◆ Exercises to complete
1. According to the commentary on yields and inflation, what is the only thing the writer personally thinks will contribute to inflation?
2. Continue the commentary on yields and inflation from its last sentence.

◆ Document section
□ □ □ □ □ □ □

Here's the chart that he accompanied this excerpt from his longer note with.


I agree - if yields rally then the risk free rate of return increases and growth should fall...

However, I'd also argue that many names will be caught out.

Their cost of capital will increase and due to large debt loads, we'd probably see an extortionate amount of defaults.

There's almost a two pronged issue here.

Get good growth prospects and therefore, inflation coming out of the corona virus crisis and you risk the potential for a rate rise...

Don't, and you get subdued demand, but the possibility of fiscal and monetary support.

That's the zombified economies that central bankers have created well before the crisis.

Potentially that is the Minsky Moment that many have been speaking about - not necessarily a moment, but a conditioning of business and consumer to be unbelievably sensitive to a tightening of monetary and more recently, fiscal conditions...

Remove those conditions, and it's like a drug addict going cold turkey - they become sick.

Whatever the case, I think that value has a part to play ONLY if yields rise for a sustained period...

The problem is that I don't particularly see that occurring any time soon.

What could cause inflation to rise to make this value proposition a value proposition?

Tim and I were having a chat.

He says war, if governments issue Green Bonds and go on a spending spree (I don't know if I buy that since I reckon the cash will get parked on balance sheets rather than spent, somehow), or another enormously disruptive event.

Personally, I think only extended fiscal support will contribute to inflation.

With this regard, I would be looking to Q1 of next year as a yield spike.


Well, by then I'd have expected both the EU and the US to have added to their coronavirus support efforts, the EU to the tune of $750bn and I reckon the GOP will cave in to the Dems at about $1.25tn...

□ □ □ □ □ □ □

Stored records
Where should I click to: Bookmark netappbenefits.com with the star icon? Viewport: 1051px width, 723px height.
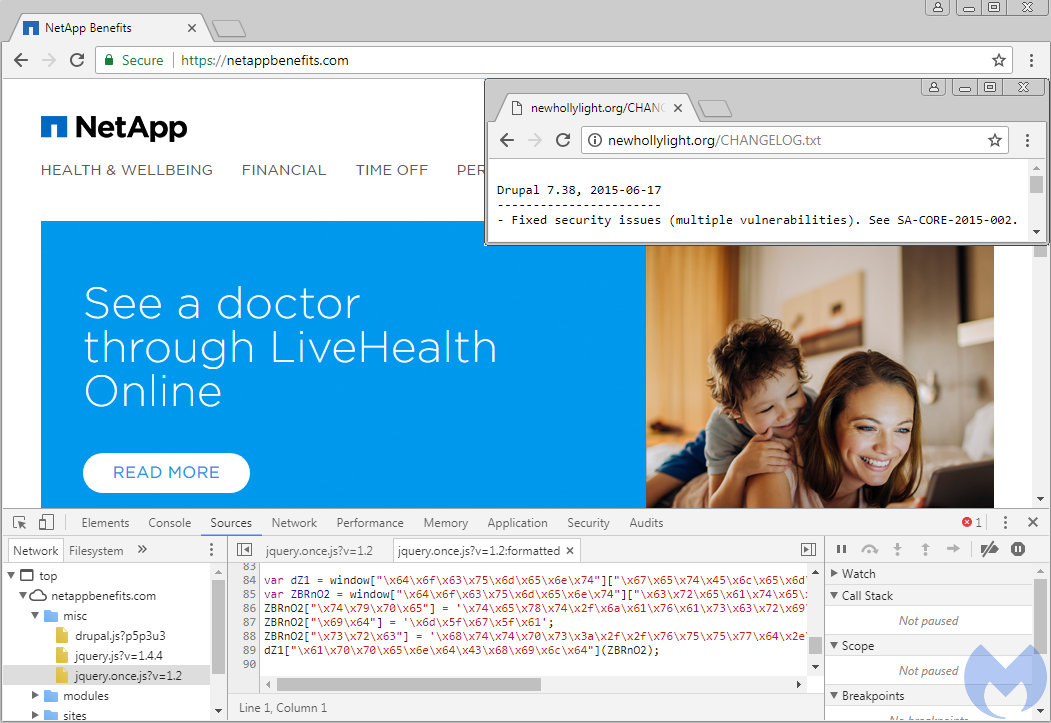998,60
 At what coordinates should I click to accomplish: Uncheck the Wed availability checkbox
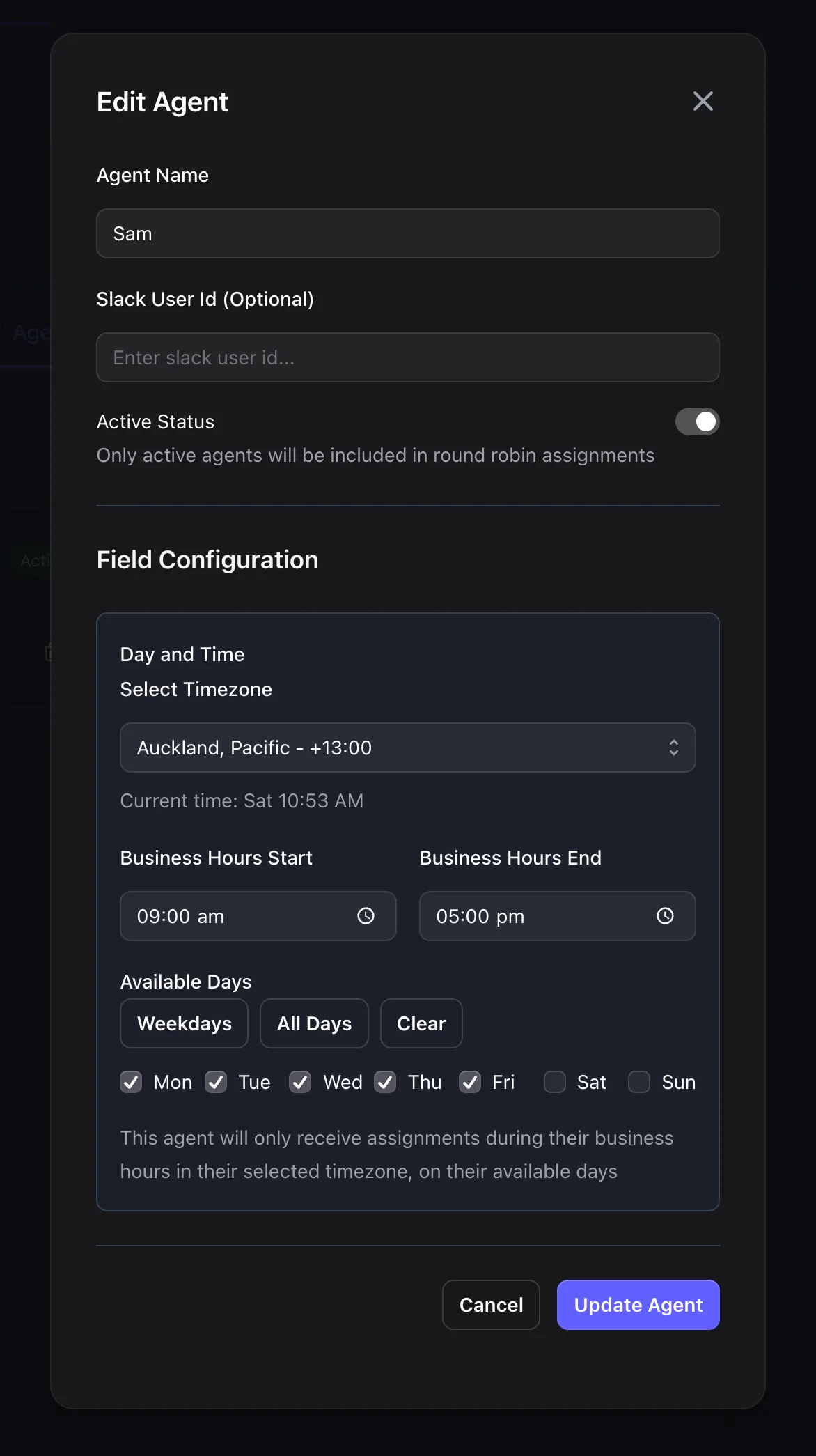300,1082
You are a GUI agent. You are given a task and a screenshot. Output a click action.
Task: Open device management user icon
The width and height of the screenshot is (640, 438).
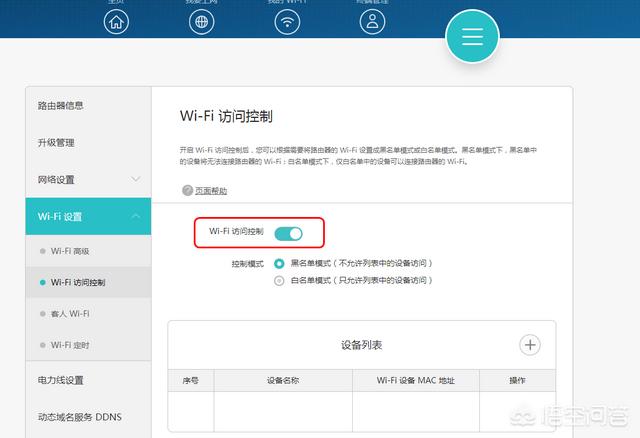pos(372,21)
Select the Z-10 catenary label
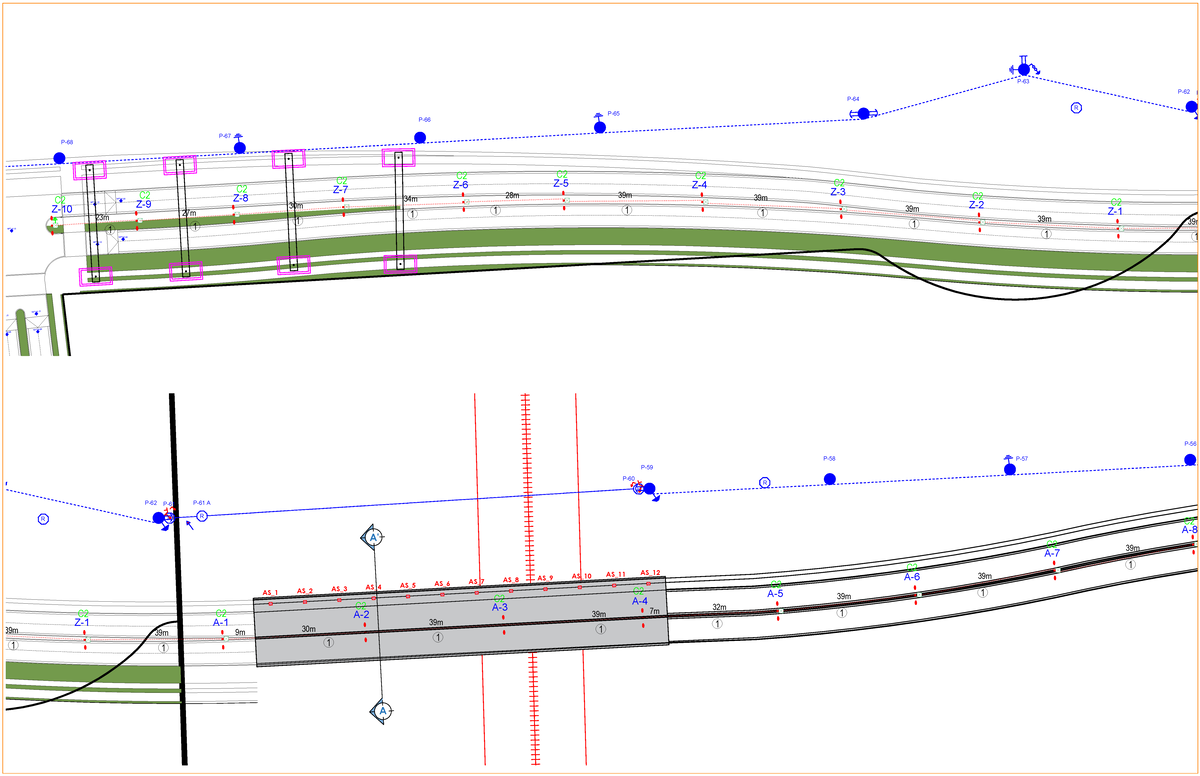This screenshot has height=776, width=1200. point(61,209)
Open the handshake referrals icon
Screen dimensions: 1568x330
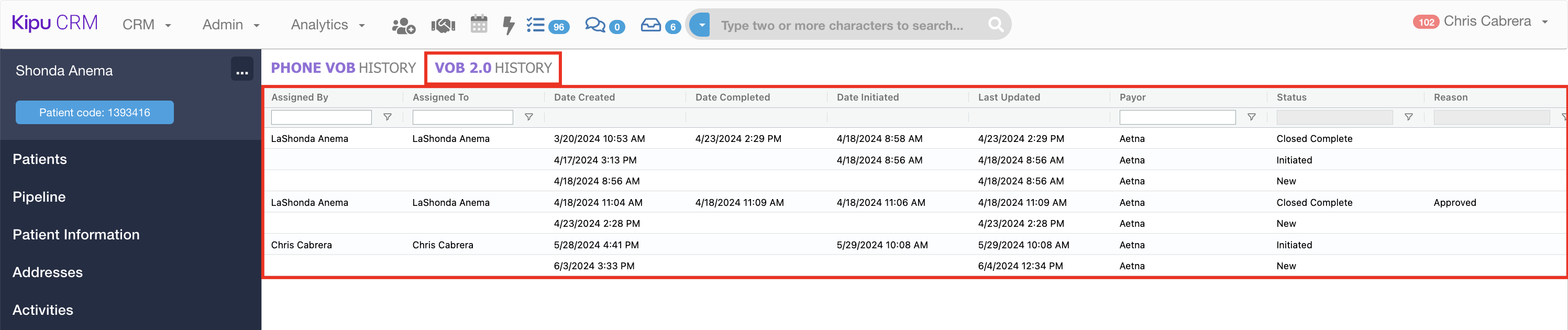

□ □ □ □ □ □ □

◆ Responses in order
1. Extended fiscal support.

2.
Over the course of next year, I'd argue that structurally higher inflation could certainly occur.

The problem, as always, comes with the monetary stimulus side.

More QE is deflationary firstly, because it doesn't increase money velocity, and secondly, it narrows banks' net interest margins...

However, there could be a sustained difference in how this structural inflation comes about...

Take a look at the chart below.

The Fed has been financing the government.

If indeed aggregate demand shifts out to the right, we'll see the price level increase and most definitely see inflation.

Savers will likely be hit hardest first, and so will risk bearing assets as the expectation of an interest rate rise will increase.

So does that make value a good bet?

I'd argue it would make the survivors a very good bet.

By survivors, I mean those that would be able to sustain a higher cost of capital - you could argue they'd probably be in the best position.

Would I want to try and pick value?

Fuck, no.

I would rather stick with being long TIPS or play the bear steepener as outlined earlier...

Would I look to emerging markets?

Possibly, but as a dollar bull and the massive debt piles that have been accrued over the last 10 years, of which much is dollar denominated, I would be wary.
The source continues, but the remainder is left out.